Clamant que les Français demandent "une unité sans faille" face au terrorisme, Manuel Valls a déclaré que constitutionnaliser l'état d'urgence, c'était "graver dans le marbre" son "caractère exceptionnel", ou s'est dit favorable à une prorogation limitée à quatre mois, renouvelables, comme le réclame notamment l'UDI.

En déplacement à l'Ecole nationale de la magistrature à Bordeaux, François Hollande a voulu lui aussi donner des assurances, garantissant que ce projet de loi "n'enlevait rien aux attributions de la justice".

Sur la déchéance de la nationalité, le chef du gouvernement a glissé que serait inscrit "au coeur de la Constitution le principe de l'égalité de tous devant l'exigence républicaine".

L'étendard de la contestation, également manifestée par un rassemblement militant près de l'Assemblée, a été porté par la coprésidente des écologistes, Cécile Duflot, contre un projet de révision "inutile" et "dangereux", où "la gauche, en voulant mettre un adversaire dans l'embarras, a jeté aux oubliettes nos valeurs". Son réquisitoire et une référence à Vichy lui ont valu une vive réplique de Manuel Valls.

La déchéance "n'est pas une idée de droite" mais "ancrée dans l'histoire de la République", a plaidé le Premier ministre. C'est "un principe", selon le garde des Sceaux.

Sur l'inscription dans la Constitution de l'état d'urgence, ses défenseurs mettent en avant le souci de mieux "encadrer" et éviter un "recours excessif" à ce régime d'exception, né en pleine guerre d'Algérie et durci en novembre. Ses détracteurs la jugent au mieux inutile, au pire dangereuse pour les libertés publiques.

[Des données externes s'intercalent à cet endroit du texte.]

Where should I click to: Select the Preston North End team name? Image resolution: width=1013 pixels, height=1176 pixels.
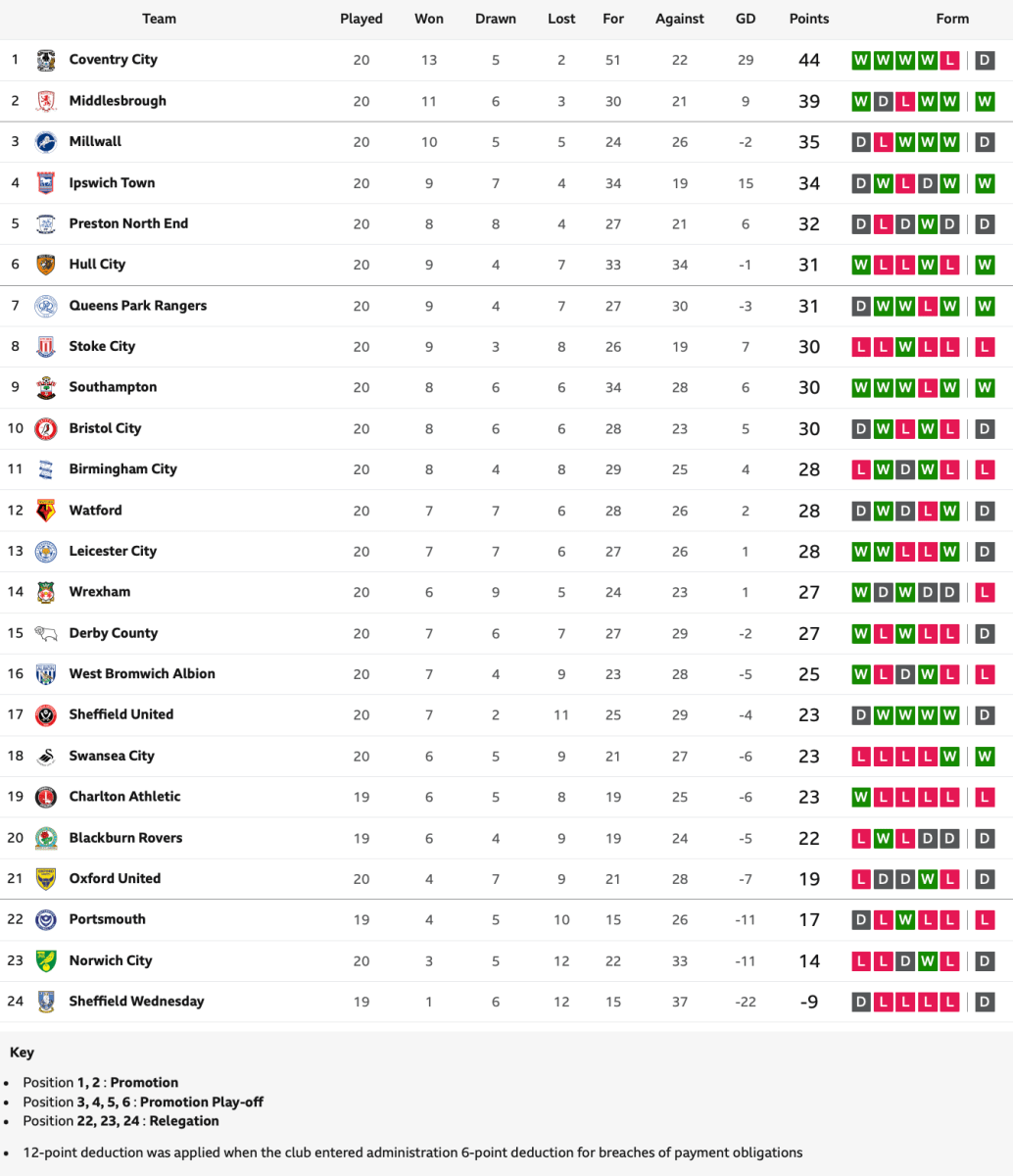128,223
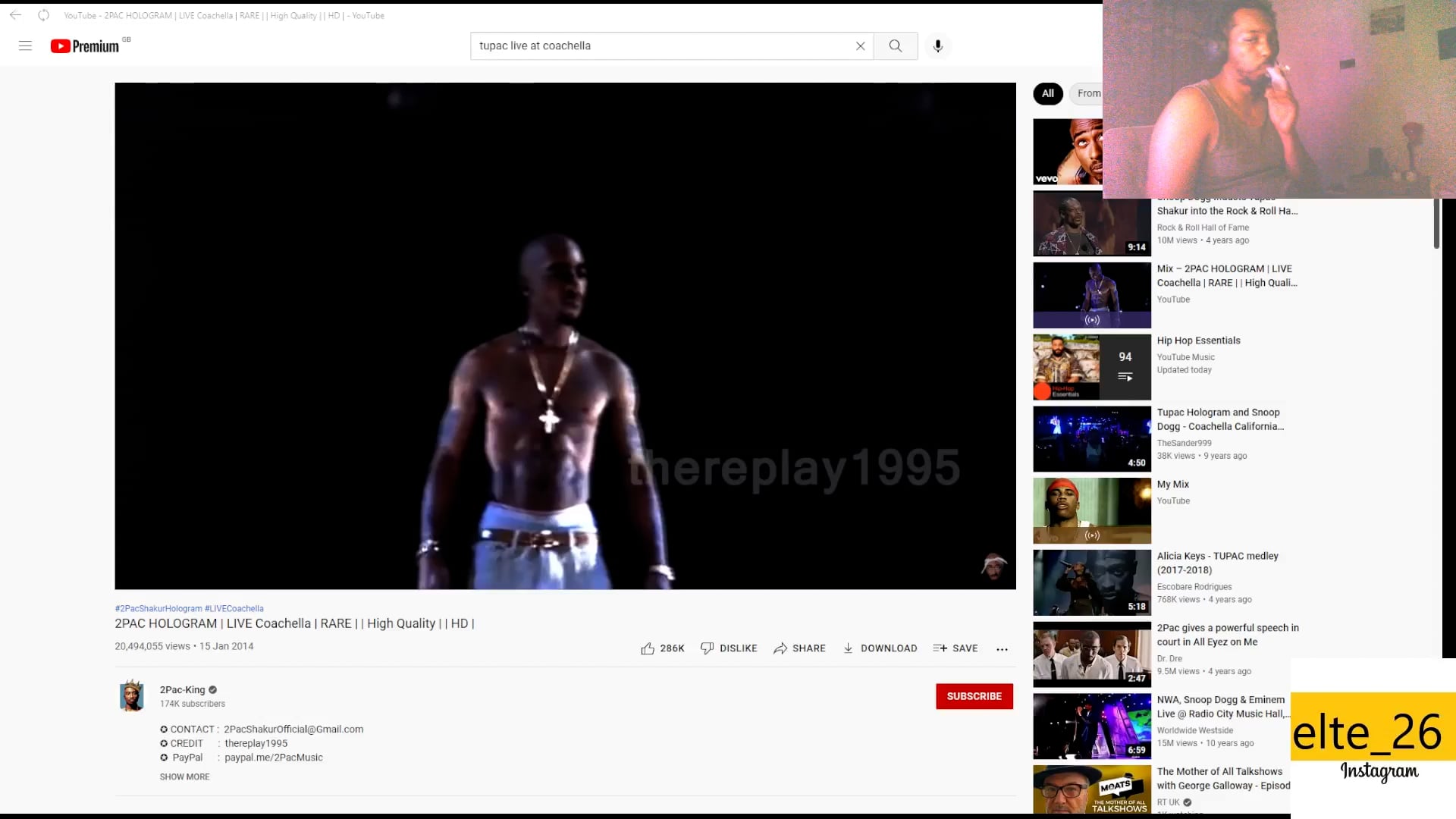Select the From filter chip
The image size is (1456, 819).
(1088, 93)
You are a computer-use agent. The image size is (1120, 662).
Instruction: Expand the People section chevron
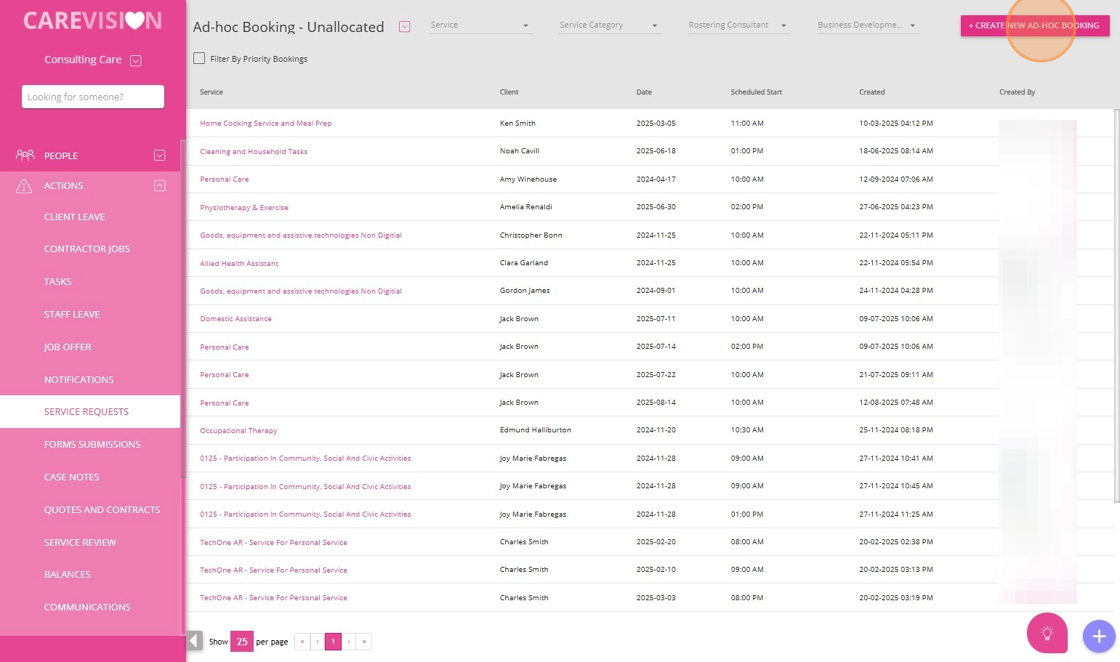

Mais c'est sur l'article 2 dédié à la déchéance de nationalité pour les terroristes que l'exécutif cherche depuis des semaines à résoudre la "quadrature du cercle" : répondre autant à la contestation par une bonne part de la gauche de sa mesure initiale réservée aux seuls binationaux nés Français, qu'aux desiderata de la droite et du centre.

- La droite également désunie -

Une majorité des trois cinquièmes des suffrages exprimés au Parlement réuni en Congrès est requise pour ratifier la révision.

La quête d'un compromis à gauche s'est traduite par plusieurs réécritures, pour retirer la référence à la binationalité, puis à l'apatridie, dans le futur texte d'application. Pas encore assez pour certains socialistes, pour la majorité des écologistes et pour le Front de gauche.

Pour satisfaire certaines demandes, notamment de Nicolas Sarkozy, la déchéance a été élargie aux délits les plus graves.

Mais entre désaccords de principe et arrière-pensées sur la primaire, la droite n'est pas unie et seule "la moitié" des députés LR voterait actuellement la réforme, selon l'un d'eux.

Le chef de file du groupe Christian Jacob n'a pas pris la parole, laissant parler autant de pour, comme Guillaume Larrivé, que de contre, comme Nathalie Kosciusko-Morizet.

Le président de l'UDI Jean-Christophe Lagarde a conseillé à Manuel Valls de renoncer à l'article sur la déchéance, pour obtenir au moins un vote conforme de l'Assemblée et du Sénat sur l'état d'urgence.

Le chef de file du Front de gauche André Chassaigne a dénoncé "des modifications de pures circonstances, dont l’utilité n’est pas avérée". Plus embarrassé, le PRG Roger-Gérard Schwartzenberg, a jugé cet article 2 "encombrant".

Marion Maréchal-Le Pen (FN) a qualifié la réforme constitutionnelle de "perte de temps".

L'hypothèse d'un Congrès, espéré au printemps par l'exécutif pour ratifier ce qui serait la 22e révision constitutionnelle depuis 1958, reste donc incertaine.